W poszukiwaniu katyńskich czaszek

W poszukiwaniu katyńskich czaszek

Dodano:   /  Zmieniono: 
W piwnicy Komendy Głównej Policji, w policyjnej szkole, a nawet w prywatnych mieszkaniach latami poniewierały się czaszki oficerów zamordowanych przez NKWD. Do dziś nie wiadomo, co się stało z większością z nich.
W maju 2009 r. w jednym z warszawskich szpitali zmarł 39-letni policjant, magazynier w policyjnej szkole w Legionowie. Po jego pogrzebie rozpoczęto rutynową inwentaryzację magazynu, w którym pracował. I dokonano makabrycznego odkrycia. Znaleziono tajemniczą skrzynię, w której znajdowały się ludzkie szczątki: kości i czaszki ze śladami po kulach.

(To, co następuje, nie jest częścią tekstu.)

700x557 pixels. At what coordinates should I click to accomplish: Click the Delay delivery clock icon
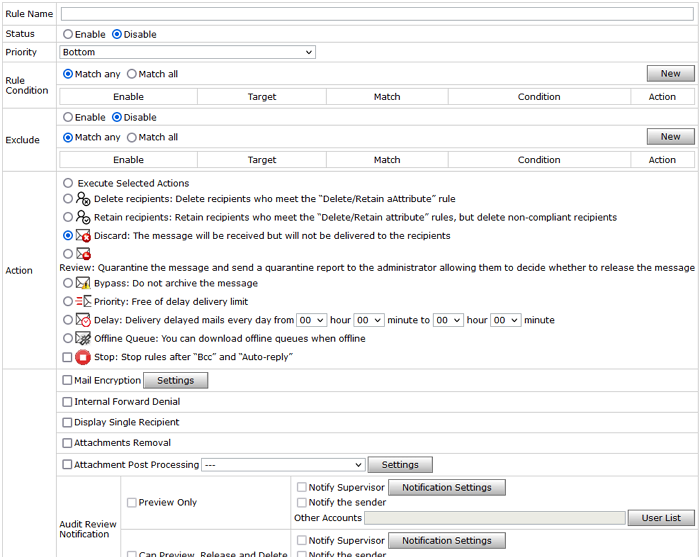pos(84,320)
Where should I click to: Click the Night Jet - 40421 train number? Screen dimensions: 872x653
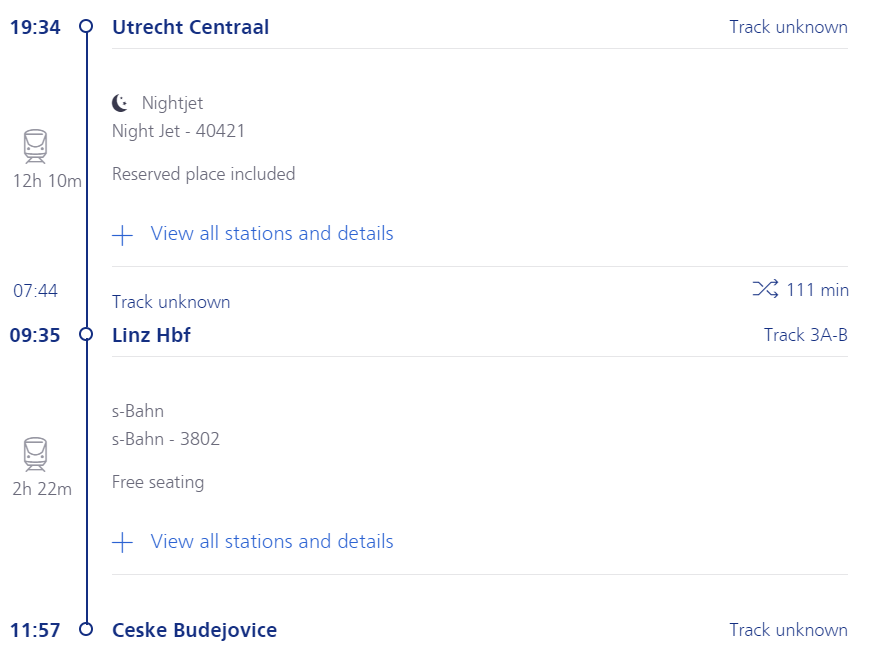(x=178, y=131)
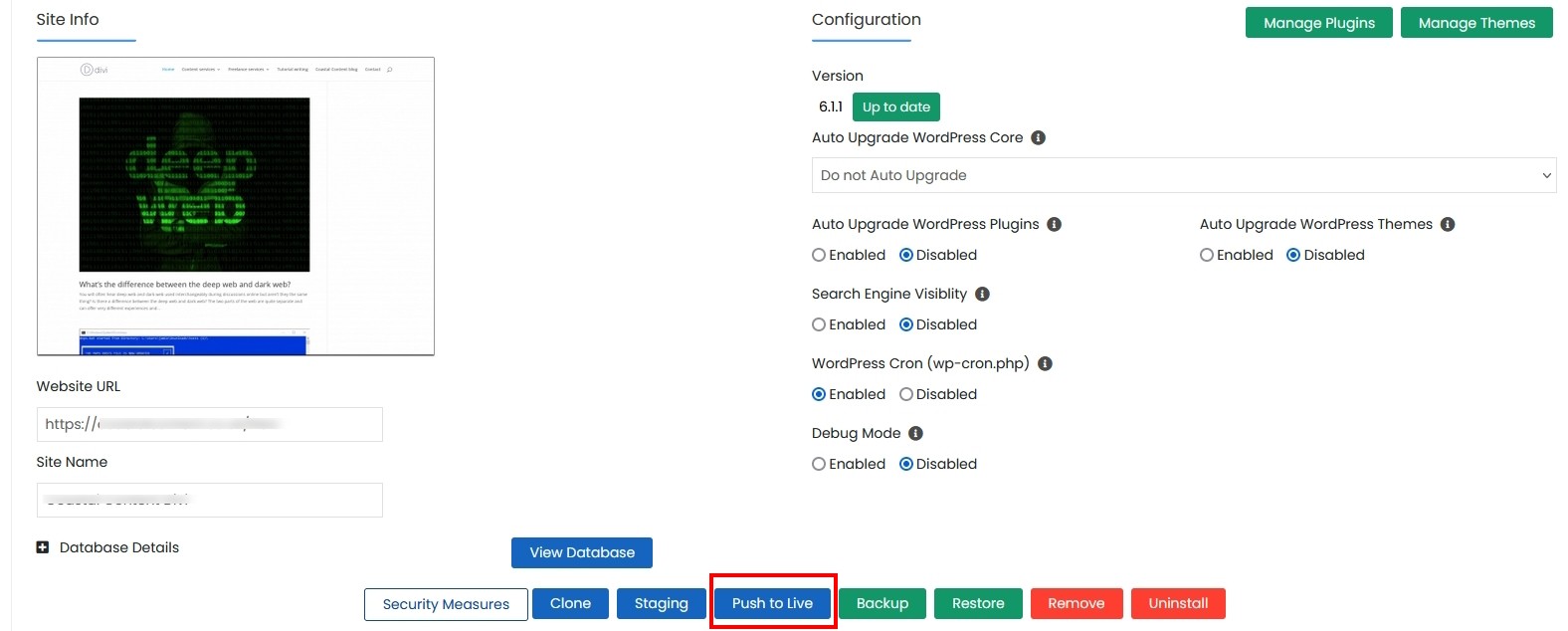
Task: Open the site preview thumbnail
Action: pyautogui.click(x=236, y=206)
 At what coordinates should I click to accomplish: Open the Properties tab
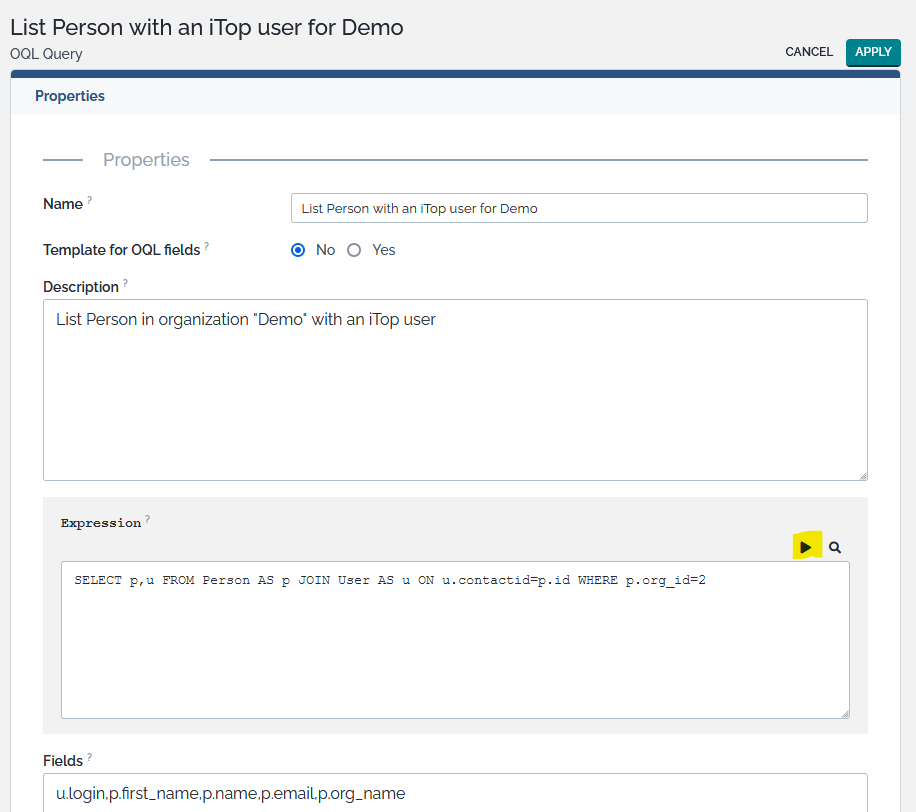coord(70,96)
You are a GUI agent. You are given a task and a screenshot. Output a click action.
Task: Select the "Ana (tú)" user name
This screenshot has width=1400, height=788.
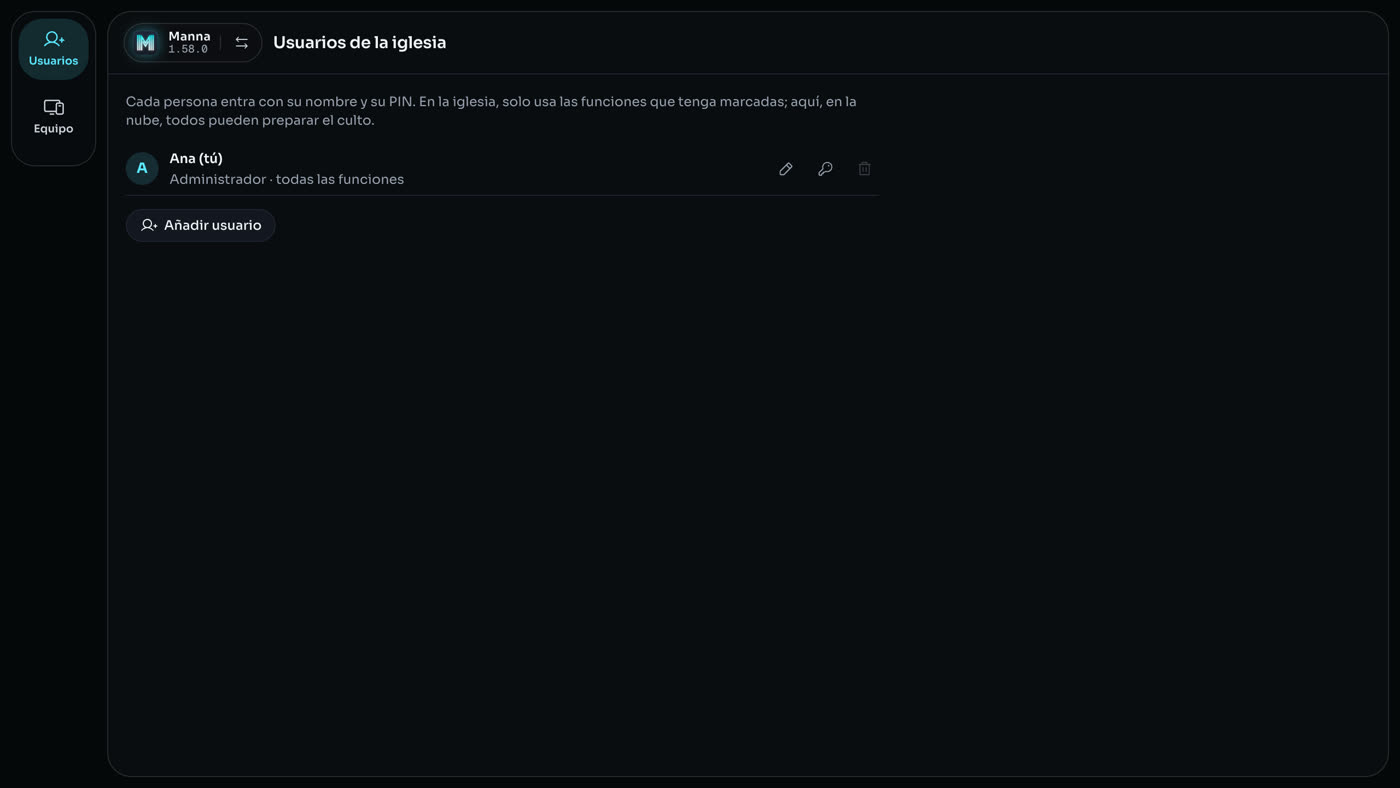coord(196,158)
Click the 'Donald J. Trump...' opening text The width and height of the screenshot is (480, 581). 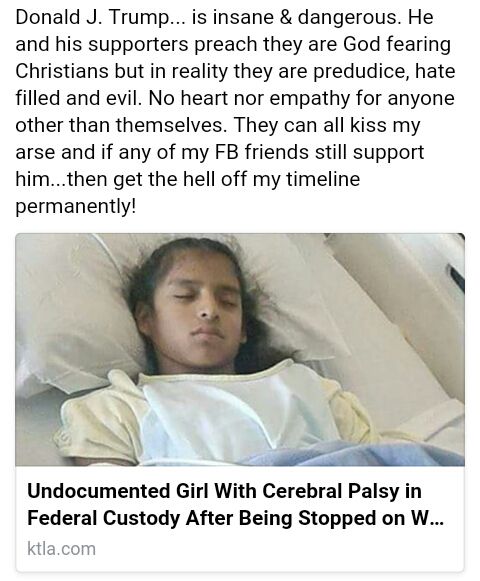[x=99, y=17]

Sprawą zajęła się prokuratura. – Ustalono, że 12 czaszek pochodzi z miejsca kaźni polskich oficerów w Miednoje – mówi „Wprost" Renata Mazur, rzeczniczka Prokuratury Okręgowej Warszawa-Praga. Obecnie czaszki z Legionowa bada IPN. – Jeśli na podstawie badań DNA uda się je zidentyfikować, zostaną wydane żyjącym członkom rodzin pomordowanych jeńców – tłumaczy Andrzej Arseniuk, rzecznik prasowy Instytutu. W jakich okolicznościach szczątki polskich bohaterów znalazły się w Polsce? W 1991 r., przy okazji ekshumacji szczątków polskich oficerów w Miednoje, do Polski przywieziono fragmenty odnalezionych kości i 72 czaszki. Do dziś nie wiadomo, po co. Wkrótce okazało się, że szczątkami nikt się nie interesuje. Znaczna część czaszek zaginęła bez wieści. – Poszukuję ich od prawie 20 lat – mówi kpt. Lechomir Domaszewicz, emerytowany policjant, który z ramienia policji był organizatorem wyjazdu do Miednoje w 1991 r.